>>>

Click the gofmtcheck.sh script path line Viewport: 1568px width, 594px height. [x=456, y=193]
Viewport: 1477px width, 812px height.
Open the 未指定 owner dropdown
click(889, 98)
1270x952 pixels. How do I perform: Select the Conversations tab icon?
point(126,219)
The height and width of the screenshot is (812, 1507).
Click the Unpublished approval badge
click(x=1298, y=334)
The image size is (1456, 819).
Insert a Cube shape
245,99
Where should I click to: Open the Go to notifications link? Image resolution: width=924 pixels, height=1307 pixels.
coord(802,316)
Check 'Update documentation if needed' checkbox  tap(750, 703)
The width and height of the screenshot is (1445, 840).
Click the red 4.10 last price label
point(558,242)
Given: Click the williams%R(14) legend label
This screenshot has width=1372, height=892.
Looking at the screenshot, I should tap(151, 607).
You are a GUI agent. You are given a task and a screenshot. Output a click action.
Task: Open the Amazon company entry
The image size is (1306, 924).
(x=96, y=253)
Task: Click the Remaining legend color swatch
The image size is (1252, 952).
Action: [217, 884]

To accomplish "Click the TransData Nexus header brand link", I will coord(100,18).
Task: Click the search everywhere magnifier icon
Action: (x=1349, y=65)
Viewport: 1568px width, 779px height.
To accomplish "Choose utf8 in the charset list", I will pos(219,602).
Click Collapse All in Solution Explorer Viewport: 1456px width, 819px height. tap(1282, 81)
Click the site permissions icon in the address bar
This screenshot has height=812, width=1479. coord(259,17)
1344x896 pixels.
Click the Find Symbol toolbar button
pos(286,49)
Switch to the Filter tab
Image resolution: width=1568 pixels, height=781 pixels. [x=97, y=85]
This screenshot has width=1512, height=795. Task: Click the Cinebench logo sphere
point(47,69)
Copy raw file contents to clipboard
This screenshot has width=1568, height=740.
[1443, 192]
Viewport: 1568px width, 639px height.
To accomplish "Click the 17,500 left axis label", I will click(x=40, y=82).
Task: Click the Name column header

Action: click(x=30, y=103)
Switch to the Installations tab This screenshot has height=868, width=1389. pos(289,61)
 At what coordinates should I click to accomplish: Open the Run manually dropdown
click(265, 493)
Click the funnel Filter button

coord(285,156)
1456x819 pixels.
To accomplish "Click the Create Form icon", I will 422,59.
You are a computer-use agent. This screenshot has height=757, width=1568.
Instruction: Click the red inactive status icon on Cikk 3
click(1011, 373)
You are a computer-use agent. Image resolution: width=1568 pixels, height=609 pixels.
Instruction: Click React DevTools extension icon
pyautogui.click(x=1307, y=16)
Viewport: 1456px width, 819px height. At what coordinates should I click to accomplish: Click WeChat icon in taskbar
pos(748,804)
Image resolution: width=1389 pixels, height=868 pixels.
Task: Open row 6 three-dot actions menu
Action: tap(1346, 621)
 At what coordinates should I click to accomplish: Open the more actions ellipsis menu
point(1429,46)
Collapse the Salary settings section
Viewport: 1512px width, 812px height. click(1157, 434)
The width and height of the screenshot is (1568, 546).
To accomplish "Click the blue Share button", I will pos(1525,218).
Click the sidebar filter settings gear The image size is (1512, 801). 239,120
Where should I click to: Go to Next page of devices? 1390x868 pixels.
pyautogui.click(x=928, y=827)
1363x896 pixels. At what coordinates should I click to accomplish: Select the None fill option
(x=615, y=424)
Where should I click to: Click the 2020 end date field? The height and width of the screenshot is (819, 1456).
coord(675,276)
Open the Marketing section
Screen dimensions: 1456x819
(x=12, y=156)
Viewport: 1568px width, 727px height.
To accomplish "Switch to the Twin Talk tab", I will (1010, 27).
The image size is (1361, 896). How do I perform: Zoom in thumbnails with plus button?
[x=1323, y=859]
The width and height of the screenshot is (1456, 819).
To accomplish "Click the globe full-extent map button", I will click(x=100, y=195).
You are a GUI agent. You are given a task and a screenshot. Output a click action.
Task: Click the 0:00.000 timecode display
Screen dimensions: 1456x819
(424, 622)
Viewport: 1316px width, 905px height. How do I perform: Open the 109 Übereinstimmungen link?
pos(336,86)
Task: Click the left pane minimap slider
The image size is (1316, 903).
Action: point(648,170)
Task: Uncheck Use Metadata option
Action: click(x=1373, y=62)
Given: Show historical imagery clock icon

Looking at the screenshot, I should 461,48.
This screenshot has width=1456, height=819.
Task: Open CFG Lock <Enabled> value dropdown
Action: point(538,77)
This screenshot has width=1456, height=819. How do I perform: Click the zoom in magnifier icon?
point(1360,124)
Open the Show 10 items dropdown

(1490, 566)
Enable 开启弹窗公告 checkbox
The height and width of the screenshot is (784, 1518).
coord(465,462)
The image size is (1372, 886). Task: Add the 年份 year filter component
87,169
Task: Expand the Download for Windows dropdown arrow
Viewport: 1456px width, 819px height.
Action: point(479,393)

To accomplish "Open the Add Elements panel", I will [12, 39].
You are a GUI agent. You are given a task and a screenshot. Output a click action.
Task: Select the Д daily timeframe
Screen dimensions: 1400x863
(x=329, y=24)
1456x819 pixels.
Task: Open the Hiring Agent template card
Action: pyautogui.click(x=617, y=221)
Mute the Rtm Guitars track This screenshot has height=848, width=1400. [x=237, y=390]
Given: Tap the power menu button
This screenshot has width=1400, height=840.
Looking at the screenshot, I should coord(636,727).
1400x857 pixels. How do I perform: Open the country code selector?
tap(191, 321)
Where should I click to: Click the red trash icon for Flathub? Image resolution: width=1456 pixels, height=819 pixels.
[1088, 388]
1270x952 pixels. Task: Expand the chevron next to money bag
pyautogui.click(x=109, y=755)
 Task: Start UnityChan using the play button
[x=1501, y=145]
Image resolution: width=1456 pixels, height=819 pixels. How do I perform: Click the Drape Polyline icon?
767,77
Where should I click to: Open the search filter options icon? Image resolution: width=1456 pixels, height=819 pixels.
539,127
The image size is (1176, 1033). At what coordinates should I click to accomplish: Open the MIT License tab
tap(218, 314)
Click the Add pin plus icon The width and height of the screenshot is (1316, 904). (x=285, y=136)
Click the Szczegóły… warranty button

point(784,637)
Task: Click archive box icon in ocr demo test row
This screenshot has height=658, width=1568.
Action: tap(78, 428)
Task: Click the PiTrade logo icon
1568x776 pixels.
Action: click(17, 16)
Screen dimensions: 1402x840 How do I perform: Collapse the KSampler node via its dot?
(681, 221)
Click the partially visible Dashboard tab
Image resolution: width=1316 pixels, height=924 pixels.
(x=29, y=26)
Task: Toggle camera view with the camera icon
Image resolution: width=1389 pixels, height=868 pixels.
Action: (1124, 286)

<<<

### TASK PROMPT
Each record must be printed again, word for word, with nothing dropped.

### ANSWER TO THE EXERCISE
Click the gofmtcheck.sh script path line Viewport: 1568px width, 594px height. [x=456, y=193]
Viewport: 1477px width, 812px height.
Open the 未指定 owner dropdown
click(889, 98)
1270x952 pixels. How do I perform: Select the Conversations tab icon?
point(126,219)
The height and width of the screenshot is (812, 1507).
Click the Unpublished approval badge
click(x=1298, y=334)
The image size is (1456, 819).
Insert a Cube shape
245,99
Where should I click to: Open the Go to notifications link? Image resolution: width=924 pixels, height=1307 pixels.
coord(802,316)
Check 'Update documentation if needed' checkbox  tap(750, 703)
The width and height of the screenshot is (1445, 840).
Click the red 4.10 last price label
point(558,242)
Given: Click the williams%R(14) legend label
This screenshot has width=1372, height=892.
Looking at the screenshot, I should tap(151, 607).
You are a GUI agent. You are given a task and a screenshot. Output a click action.
Task: Open the Amazon company entry
The image size is (1306, 924).
(x=96, y=253)
Task: Click the Remaining legend color swatch
The image size is (1252, 952).
Action: [217, 884]

To accomplish "Click the TransData Nexus header brand link", I will coord(100,18).
Task: Click the search everywhere magnifier icon
Action: (x=1349, y=65)
Viewport: 1568px width, 779px height.
To accomplish "Choose utf8 in the charset list", I will pos(219,602).
Click Collapse All in Solution Explorer Viewport: 1456px width, 819px height. tap(1282, 81)
Click the site permissions icon in the address bar
This screenshot has height=812, width=1479. coord(259,17)
1344x896 pixels.
Click the Find Symbol toolbar button
pos(286,49)
Switch to the Filter tab
Image resolution: width=1568 pixels, height=781 pixels. [x=97, y=85]
This screenshot has width=1512, height=795. Task: Click the Cinebench logo sphere
point(47,69)
Copy raw file contents to clipboard
This screenshot has width=1568, height=740.
[1443, 192]
Viewport: 1568px width, 639px height.
To accomplish "Click the 17,500 left axis label", I will click(x=40, y=82).
Task: Click the Name column header

Action: click(x=30, y=103)
Switch to the Installations tab This screenshot has height=868, width=1389. pos(289,61)
 At what coordinates should I click to accomplish: Open the Run manually dropdown
click(265, 493)
Click the funnel Filter button

coord(285,156)
1456x819 pixels.
To accomplish "Click the Create Form icon", I will 422,59.
You are a computer-use agent. This screenshot has height=757, width=1568.
Instruction: Click the red inactive status icon on Cikk 3
click(1011, 373)
You are a computer-use agent. Image resolution: width=1568 pixels, height=609 pixels.
Instruction: Click React DevTools extension icon
pyautogui.click(x=1307, y=16)
Viewport: 1456px width, 819px height. At what coordinates should I click to accomplish: Click WeChat icon in taskbar
pos(748,804)
Image resolution: width=1389 pixels, height=868 pixels.
Task: Open row 6 three-dot actions menu
Action: tap(1346, 621)
 At what coordinates should I click to accomplish: Open the more actions ellipsis menu
point(1429,46)
Collapse the Salary settings section
Viewport: 1512px width, 812px height. click(1157, 434)
The width and height of the screenshot is (1568, 546).
To accomplish "Click the blue Share button", I will pos(1525,218).
Click the sidebar filter settings gear The image size is (1512, 801). 239,120
Where should I click to: Go to Next page of devices? 1390x868 pixels.
pyautogui.click(x=928, y=827)
1363x896 pixels. At what coordinates should I click to accomplish: Select the None fill option
(x=615, y=424)
Where should I click to: Click the 2020 end date field? The height and width of the screenshot is (819, 1456).
coord(675,276)
Open the Marketing section
Screen dimensions: 1456x819
(x=12, y=156)
Viewport: 1568px width, 727px height.
To accomplish "Switch to the Twin Talk tab", I will (1010, 27).
The image size is (1361, 896). How do I perform: Zoom in thumbnails with plus button?
[x=1323, y=859]
The width and height of the screenshot is (1456, 819).
To accomplish "Click the globe full-extent map button", I will click(x=100, y=195).
You are a GUI agent. You are given a task and a screenshot. Output a click action.
Task: Click the 0:00.000 timecode display
Screen dimensions: 1456x819
(424, 622)
Viewport: 1316px width, 905px height. How do I perform: Open the 109 Übereinstimmungen link?
pos(336,86)
Task: Click the left pane minimap slider
The image size is (1316, 903).
Action: point(648,170)
Task: Uncheck Use Metadata option
Action: click(x=1373, y=62)
Given: Show historical imagery clock icon

Looking at the screenshot, I should 461,48.
This screenshot has width=1456, height=819.
Task: Open CFG Lock <Enabled> value dropdown
Action: point(538,77)
This screenshot has width=1456, height=819. How do I perform: Click the zoom in magnifier icon?
point(1360,124)
Open the Show 10 items dropdown

(1490, 566)
Enable 开启弹窗公告 checkbox
The height and width of the screenshot is (784, 1518).
coord(465,462)
The image size is (1372, 886). Task: Add the 年份 year filter component
87,169
Task: Expand the Download for Windows dropdown arrow
Viewport: 1456px width, 819px height.
Action: point(479,393)

To accomplish "Open the Add Elements panel", I will [12, 39].
You are a GUI agent. You are given a task and a screenshot. Output a click action.
Task: Select the Д daily timeframe
Screen dimensions: 1400x863
(x=329, y=24)
1456x819 pixels.
Task: Open the Hiring Agent template card
Action: pyautogui.click(x=617, y=221)
Mute the Rtm Guitars track This screenshot has height=848, width=1400. [x=237, y=390]
Given: Tap the power menu button
This screenshot has width=1400, height=840.
Looking at the screenshot, I should coord(636,727).
1400x857 pixels. How do I perform: Open the country code selector?
tap(191, 321)
Where should I click to: Click the red trash icon for Flathub? Image resolution: width=1456 pixels, height=819 pixels.
[1088, 388]
1270x952 pixels. Task: Expand the chevron next to money bag
pyautogui.click(x=109, y=755)
 Task: Start UnityChan using the play button
[x=1501, y=145]
Image resolution: width=1456 pixels, height=819 pixels. How do I perform: Click the Drape Polyline icon?
767,77
Where should I click to: Open the search filter options icon? Image resolution: width=1456 pixels, height=819 pixels.
539,127
The image size is (1176, 1033). At what coordinates should I click to accomplish: Open the MIT License tab
tap(218, 314)
Click the Add pin plus icon The width and height of the screenshot is (1316, 904). (x=285, y=136)
Click the Szczegóły… warranty button

point(784,637)
Task: Click archive box icon in ocr demo test row
This screenshot has height=658, width=1568.
Action: tap(78, 428)
Task: Click the PiTrade logo icon
1568x776 pixels.
Action: click(17, 16)
Screen dimensions: 1402x840 How do I perform: Collapse the KSampler node via its dot?
(681, 221)
Click the partially visible Dashboard tab
Image resolution: width=1316 pixels, height=924 pixels.
(x=29, y=26)
Task: Toggle camera view with the camera icon
Image resolution: width=1389 pixels, height=868 pixels.
Action: (1124, 286)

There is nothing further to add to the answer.